● **TASK STATEMENT**:
Put every line of the entries below into a numbered list, and leave out the blank lines.
### RECORD LIST ###
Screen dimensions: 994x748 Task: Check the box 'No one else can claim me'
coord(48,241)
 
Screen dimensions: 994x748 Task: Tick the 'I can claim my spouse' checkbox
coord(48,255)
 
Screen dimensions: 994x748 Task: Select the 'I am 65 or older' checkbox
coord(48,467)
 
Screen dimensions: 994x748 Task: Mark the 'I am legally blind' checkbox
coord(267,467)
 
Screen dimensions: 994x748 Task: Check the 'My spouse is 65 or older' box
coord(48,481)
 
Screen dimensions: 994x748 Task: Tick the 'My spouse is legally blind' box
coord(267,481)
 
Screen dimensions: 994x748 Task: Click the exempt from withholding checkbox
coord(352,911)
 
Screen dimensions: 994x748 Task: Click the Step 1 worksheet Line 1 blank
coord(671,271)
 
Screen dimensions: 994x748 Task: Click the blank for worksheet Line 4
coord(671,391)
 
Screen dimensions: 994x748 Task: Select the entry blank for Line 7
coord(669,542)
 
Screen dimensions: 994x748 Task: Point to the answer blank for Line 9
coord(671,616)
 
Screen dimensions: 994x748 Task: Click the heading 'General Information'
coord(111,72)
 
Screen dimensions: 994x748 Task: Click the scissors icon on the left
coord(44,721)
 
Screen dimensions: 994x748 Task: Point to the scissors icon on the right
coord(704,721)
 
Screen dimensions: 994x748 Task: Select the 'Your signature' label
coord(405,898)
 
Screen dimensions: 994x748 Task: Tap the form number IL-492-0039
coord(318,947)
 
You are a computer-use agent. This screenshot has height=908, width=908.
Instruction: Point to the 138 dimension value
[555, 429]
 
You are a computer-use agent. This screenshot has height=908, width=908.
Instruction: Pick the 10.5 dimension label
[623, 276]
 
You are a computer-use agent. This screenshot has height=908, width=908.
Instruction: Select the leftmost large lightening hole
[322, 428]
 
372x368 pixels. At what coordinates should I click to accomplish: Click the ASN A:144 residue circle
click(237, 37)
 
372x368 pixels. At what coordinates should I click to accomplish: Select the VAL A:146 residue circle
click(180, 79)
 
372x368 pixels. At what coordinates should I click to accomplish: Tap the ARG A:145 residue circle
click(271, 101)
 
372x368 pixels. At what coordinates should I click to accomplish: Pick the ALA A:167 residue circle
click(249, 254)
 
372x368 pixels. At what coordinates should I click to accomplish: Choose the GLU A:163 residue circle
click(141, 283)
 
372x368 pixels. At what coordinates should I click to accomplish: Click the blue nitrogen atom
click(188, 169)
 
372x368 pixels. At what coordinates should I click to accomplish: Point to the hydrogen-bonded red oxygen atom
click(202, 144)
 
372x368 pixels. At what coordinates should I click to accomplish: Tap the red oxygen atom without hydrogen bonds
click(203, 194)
###
● **ANSWER BELOW**:
1. Screen dimensions: 994x748 Task: Check the box 'No one else can claim me'
2. coord(48,241)
3. Screen dimensions: 994x748 Task: Tick the 'I can claim my spouse' checkbox
4. coord(48,255)
5. Screen dimensions: 994x748 Task: Select the 'I am 65 or older' checkbox
6. coord(48,467)
7. Screen dimensions: 994x748 Task: Mark the 'I am legally blind' checkbox
8. coord(267,467)
9. Screen dimensions: 994x748 Task: Check the 'My spouse is 65 or older' box
10. coord(48,481)
11. Screen dimensions: 994x748 Task: Tick the 'My spouse is legally blind' box
12. coord(267,481)
13. Screen dimensions: 994x748 Task: Click the exempt from withholding checkbox
14. coord(352,911)
15. Screen dimensions: 994x748 Task: Click the Step 1 worksheet Line 1 blank
16. coord(671,271)
17. Screen dimensions: 994x748 Task: Click the blank for worksheet Line 4
18. coord(671,391)
19. Screen dimensions: 994x748 Task: Select the entry blank for Line 7
20. coord(669,542)
21. Screen dimensions: 994x748 Task: Point to the answer blank for Line 9
22. coord(671,616)
23. Screen dimensions: 994x748 Task: Click the heading 'General Information'
24. coord(111,72)
25. Screen dimensions: 994x748 Task: Click the scissors icon on the left
26. coord(44,721)
27. Screen dimensions: 994x748 Task: Point to the scissors icon on the right
28. coord(704,721)
29. Screen dimensions: 994x748 Task: Select the 'Your signature' label
30. coord(405,898)
31. Screen dimensions: 994x748 Task: Tap the form number IL-492-0039
32. coord(318,947)
33. You are a computer-use agent. This screenshot has height=908, width=908.
34. Instruction: Point to the 138 dimension value
35. [555, 429]
36. You are a computer-use agent. This screenshot has height=908, width=908.
37. Instruction: Pick the 10.5 dimension label
38. [623, 276]
39. You are a computer-use agent. This screenshot has height=908, width=908.
40. Instruction: Select the leftmost large lightening hole
41. [322, 428]
42. 372x368 pixels. At what coordinates should I click to accomplish: Click the ASN A:144 residue circle
43. click(237, 37)
44. 372x368 pixels. At what coordinates should I click to accomplish: Select the VAL A:146 residue circle
45. click(180, 79)
46. 372x368 pixels. At what coordinates should I click to accomplish: Tap the ARG A:145 residue circle
47. click(271, 101)
48. 372x368 pixels. At what coordinates should I click to accomplish: Pick the ALA A:167 residue circle
49. click(249, 254)
50. 372x368 pixels. At what coordinates should I click to accomplish: Choose the GLU A:163 residue circle
51. click(141, 283)
52. 372x368 pixels. At what coordinates should I click to accomplish: Click the blue nitrogen atom
53. click(188, 169)
54. 372x368 pixels. At what coordinates should I click to accomplish: Point to the hydrogen-bonded red oxygen atom
55. click(202, 144)
56. 372x368 pixels. At what coordinates should I click to accomplish: Tap the red oxygen atom without hydrogen bonds
57. click(203, 194)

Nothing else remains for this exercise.